If any film can make "the primacy of the visual" a threat rather than a marvel, it's The Fall. As he made clear in The Cell, director Tarsem Singh is infatuated not with the eloquence of the striking image, but with his own facility with pepper-spray pastiche that squeezes art history into tableaux that are processed and flattened and bereft of feeling but looook coool, maaan! Scheherazade here is a silent-movie stuntman laid out with a broken back (Lee Pace), swapping tales for morphine with a fellow hospital inmate, a chubby-cheeked five-year-old Bulgarian (Catina Untaru). The fragments of dream and fantasy, meant to fuse into an awe-inspiring mural, include horned bodybuilders, chortling armies, dervishes, elephants, and an appearance by Charles Darwin, each and every one costumed by Eiko Ishioka and designed like an R.E.M. clip reel. In other words, exactly the picture Pan's Labyrinth might have been had it absolutely sucked. Its trompe l'oeil cribs from Dali (among many others), but didn't Dali once make fun of this sort of turgid aestheticism by producing a "work of modern art" with canvas, ink cartridge and pistol? The problem with Tarsem is not that he's placing images before narrative (indeed, cinema these days would be less arthritic if more filmmakers displayed similar ambition) but that he insists on erecting monuments to an imagination that has so far been remarkable only for its many shades of gaseous pretension. (At least Speed Racer was upfront about the cartoony roots of its avant-garde splashiness.) The Fall is a long, long trip through the museum, during which the sheer weight of useless beauty just about crumbles the visitor's spine.

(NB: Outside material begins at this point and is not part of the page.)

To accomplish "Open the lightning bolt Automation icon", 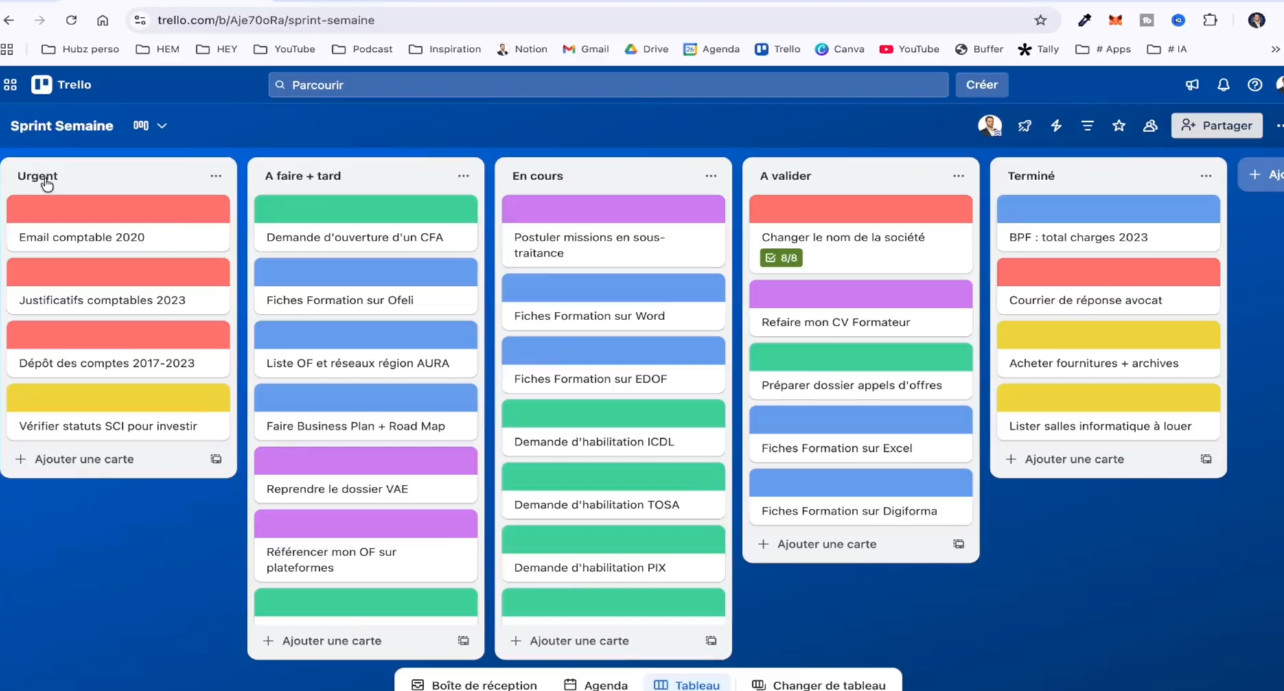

No image in The Fall is as surreal or rich as Adam Sandler proving his awesomeness by dropping a piranha into his protruding codpiece in You Don't Mess With the Zohan. Can it be that his new film goes further than Munich, the way last year's I Now Pronounce You Chuck and Larry went further than Brokeback Mountain? Not likely, though Zohan unmistakably references the anguished Mossad-stud of Spielberg's film ("Eric Bana kicking fucking ass," according to the Knocked Up bards) with Sandler's eponymous Israeli secret agent. Tired of the unending hatred and filled with hairstyling dreams (he yearns to make the whole world "silky and smooth"), he fakes his own demise at the hands of a Palestinian archenemy (John Turturro) and takes off to the New York City of Eighties hairdos, corporate skullduggery, and good-hearted ethnic ribbing. It does not take long for the crotch-thrusting, hummus-dipping, yenta-humping hero to become a part of the movie's melting-pot Manhattan, rather disarmingly envisioned by Sandler, director Dennis Dugan and co-writers Robert Smigel and Judd Apatow as equal-opportunity vaudeville in which Rob Schneider as a Palestinian cab driver delivers a Proustian ode to his goat, Lainie Kazan's ass still holds up nicely, and George Takei and Bruce Vilanch welcome rednecks to queer parties. The filmmaking is crass and artless (a blessing, coming after Tarsem's doodling), but the gonzo gags -- Sandler and friends playing feline Hacky Sack, Turturro gulping down chicks and punching out flames -- are a nice return to the absurdism of Billy Madison and Happy Gilmore. Warts and all, Zohan adds to a beautiful vision, a clown's utopia where prejudice gets a pie in the puss.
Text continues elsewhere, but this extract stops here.